The results demonstrated that deep learning-based methods consistently outperformed conventional statistical methods in detecting anomalies in real-world data. However, it was noted that the performance of these methods varied across different datasets. The average micro-F1-score across all datasets was 0.48066, as detailed in 
Table 1.
Based on their findings, the authors proposed LogAD, which is a comprehensive log anomaly detection system designed to address these challenges. LogAD integrates a knowledge base derived from domain expertise, visually interpretable reporting, and a combination of various anomaly detection algorithms to handle a wide array of abnormal patterns. The system employs ensemble learning principles, allowing engineers to select suitable anomaly detection components based on their domain knowledge to identify specific anomalous patterns within different logs. While prior work utilized multiple methods (including PCA, LogCluster, and IM) for more accurate anomaly identification, it lacked the versatility to handle a broad spectrum of anomalous patterns. Notably, the authors introduced a multivariate time-series anomaly detection method for template count, based on LSTM [
17], to identify anomalies using the widely adopted distribution distance measurement (JS divergence). The template sequence and variable value techniques were refined based on earlier research, resulting in an average F1-score of 0.83, confirming the effectiveness of LogAD.
Additionally, LogMine [
18], equipped with a clustering module, rapidly clusters large batches of input logs under stringent constraints. The pattern recognition module developed by the authors generates distinct patterns for each cluster, and these patterns form the leaf level of the pattern hierarchy. Through iterative processes that gradually relax constraints and merge clusters to create more generalized patterns, LogMine constructs a hierarchical pattern structure. This process continues until the most general pattern is achieved or the pattern hierarchy is fully constructed. Notably, LogMine is the first framework of its kind, offering unsupervised, scalable, and heterogeneity-resistant log analysis. On distributed platforms, LogMine can process millions of logs within seconds thanks to its one-pass architecture and minimal memory footprint. The framework demonstrates scalability to handle hundreds of millions of logs effectively.
While Zhao et al. assessed various unsupervised log anomaly detection algorithms, our method integrates expert evaluations for validation, ensuring not only statistical relevance but also practical applicability in detecting network security anomalies. Building on the limitations identified in LogAD’s ability to handle diverse anomalous patterns, our methodology adopts a more flexible approach through the use of Isolation Forests, which allows for the detection of a broader spectrum of anomalies without requiring extensive domain-specific knowledge. In summary, our research contributes to the field of anomaly detection by offering a scalable, efficient, and versatile approach. Our method’s ability to process extensive datasets with high precision, coupled with a comprehensive validation process, sets it apart from existing methods, addressing key challenges in network security anomaly detection.

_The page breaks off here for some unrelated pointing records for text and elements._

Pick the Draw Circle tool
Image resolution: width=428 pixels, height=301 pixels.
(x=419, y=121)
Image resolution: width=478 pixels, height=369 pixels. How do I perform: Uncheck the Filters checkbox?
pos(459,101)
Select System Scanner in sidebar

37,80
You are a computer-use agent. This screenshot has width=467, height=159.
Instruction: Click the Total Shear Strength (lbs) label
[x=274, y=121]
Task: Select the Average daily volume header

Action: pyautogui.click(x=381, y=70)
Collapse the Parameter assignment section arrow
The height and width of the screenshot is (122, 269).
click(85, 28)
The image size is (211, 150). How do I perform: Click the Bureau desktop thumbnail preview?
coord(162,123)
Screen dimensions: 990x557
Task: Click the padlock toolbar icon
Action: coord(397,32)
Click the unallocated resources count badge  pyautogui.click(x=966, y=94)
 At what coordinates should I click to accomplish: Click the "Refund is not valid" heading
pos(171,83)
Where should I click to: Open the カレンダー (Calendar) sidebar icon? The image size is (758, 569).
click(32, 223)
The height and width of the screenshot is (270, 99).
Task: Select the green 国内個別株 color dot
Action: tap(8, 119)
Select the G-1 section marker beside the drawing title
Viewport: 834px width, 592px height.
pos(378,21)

  3. Materials and Methods
  3.1. Data Characteristics and Feature Engineering
The research leverages an extensive dataset provided by ESET, which is a cybersecurity company based in Slovakia. ESET specializes in cybersecurity solutions and operates infrastructure that enables the automatic updating of virus signatures and software modules on client systems. These updates are delivered from ESET’s secure update servers, which are meticulously monitored for reliability and security. The monitoring process is facilitated through the Zabbix system, which is an open-source monitoring solution widely used in the IT industry. Zabbix logs and tracks update requests, providing valuable insights into the performance and security of the update server infrastructure. These update requests are handled by the NGINX web server, which is a high-performance web server known for its efficiency and scalability. The NGINX web server logs capture critical information about the incoming requests and server responses. This comprehensive dataset forms the basis for detecting anomalies, which may indicate cyber threats such as targeted attacks or unusual behavior patterns within the network.

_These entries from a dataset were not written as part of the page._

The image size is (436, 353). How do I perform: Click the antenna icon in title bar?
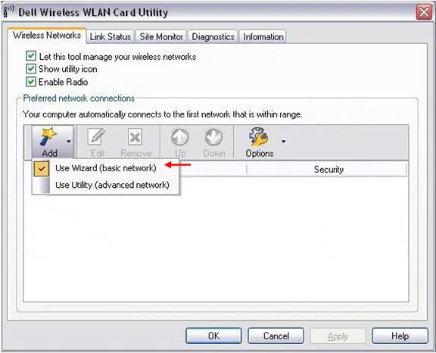click(x=8, y=12)
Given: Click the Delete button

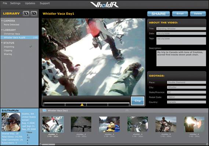Looking at the screenshot, I should pos(198,14).
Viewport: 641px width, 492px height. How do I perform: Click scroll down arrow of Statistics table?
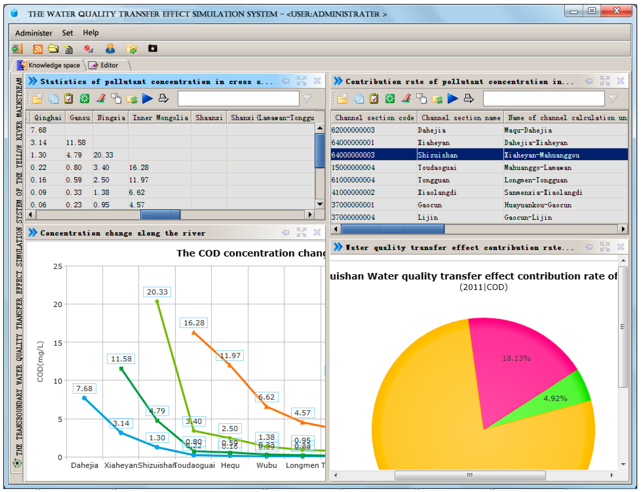[320, 204]
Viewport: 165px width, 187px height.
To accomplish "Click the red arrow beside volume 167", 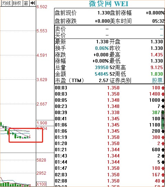I will click(x=163, y=175).
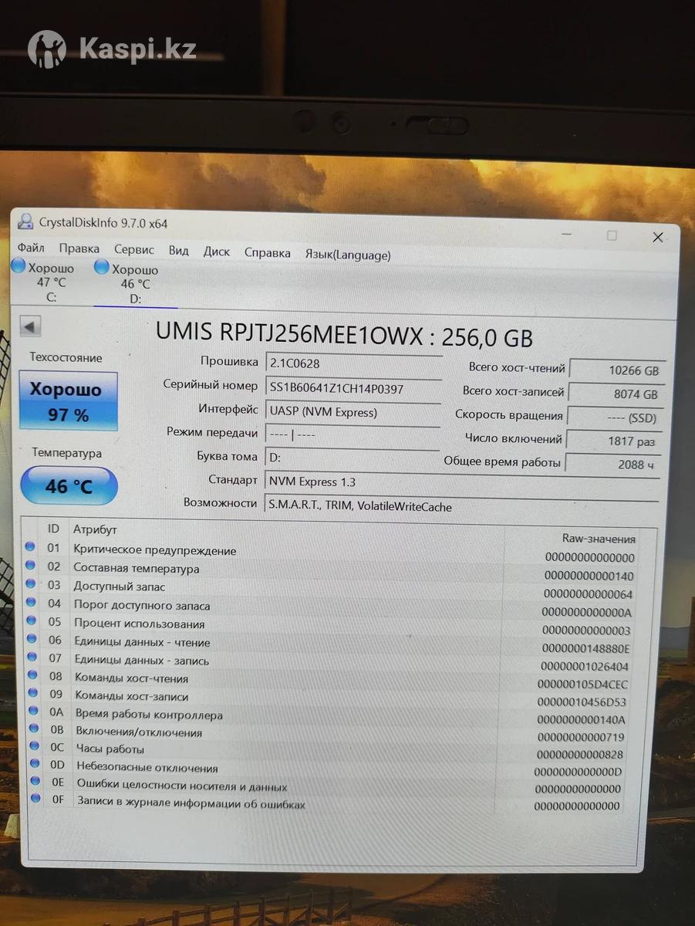This screenshot has width=695, height=926.
Task: Select the C: drive status orb
Action: (19, 267)
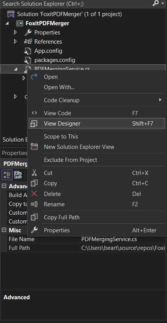Collapse the Advanced property category
Image resolution: width=167 pixels, height=323 pixels.
point(4,186)
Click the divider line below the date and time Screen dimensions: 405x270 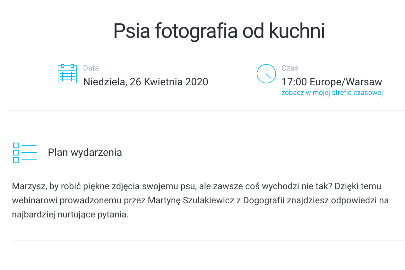[207, 111]
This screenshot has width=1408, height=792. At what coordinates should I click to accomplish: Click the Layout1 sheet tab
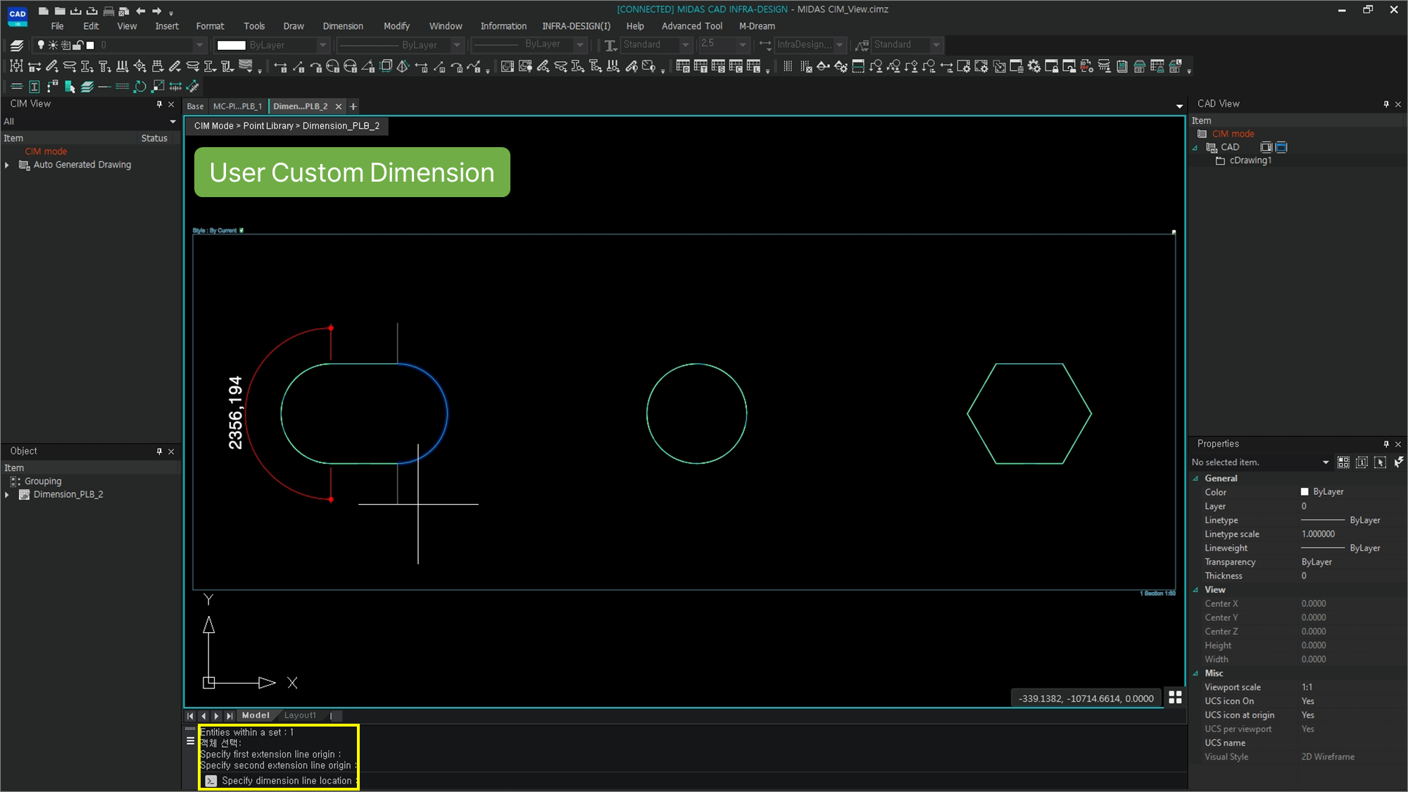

The dataset comprises NGINX web server logs, reflecting detailed client–server interactions during update distributions. To maintain user privacy in compliance with GDPR, personal identifiers like IP addresses are omitted. Instead, unique hardware fingerprints and update timing requests are logged. The dataset is vast, with 15 GB of compressed logs, which equates to an extensive volume of data to be analyzed.
Feature extraction from the dataset was performed with a parsing tool that uses the hardware fingerprints and time of update requests to distinguish users. Prior research in log analysis [
12,
14,
19,
20] has excluded timestamp values from log entries, focusing exclusively on log keys for identifying anomalies. However, in the context of web server user anomaly detection, incorporating timestamps becomes crucial. This approach allows for a more nuanced analysis of user behavior patterns over time, providing key insights into anomalies that might be time-dependent or related to specific usage periods. Unlike previous methodologies that omitted timestamp data, our method leverages this temporal dimension to enhance the accuracy and depth of anomaly detection. Additionally, in our research, the http_user_agent field was parsed to enumerate the types of HTTP requests and response codes, providing insight into client system specifications and language preferences. The connection between the user’s hardware fingerprint and the server access timings is showcased in 
Table 2, which includes a timeline of requests made by the user during specified periods.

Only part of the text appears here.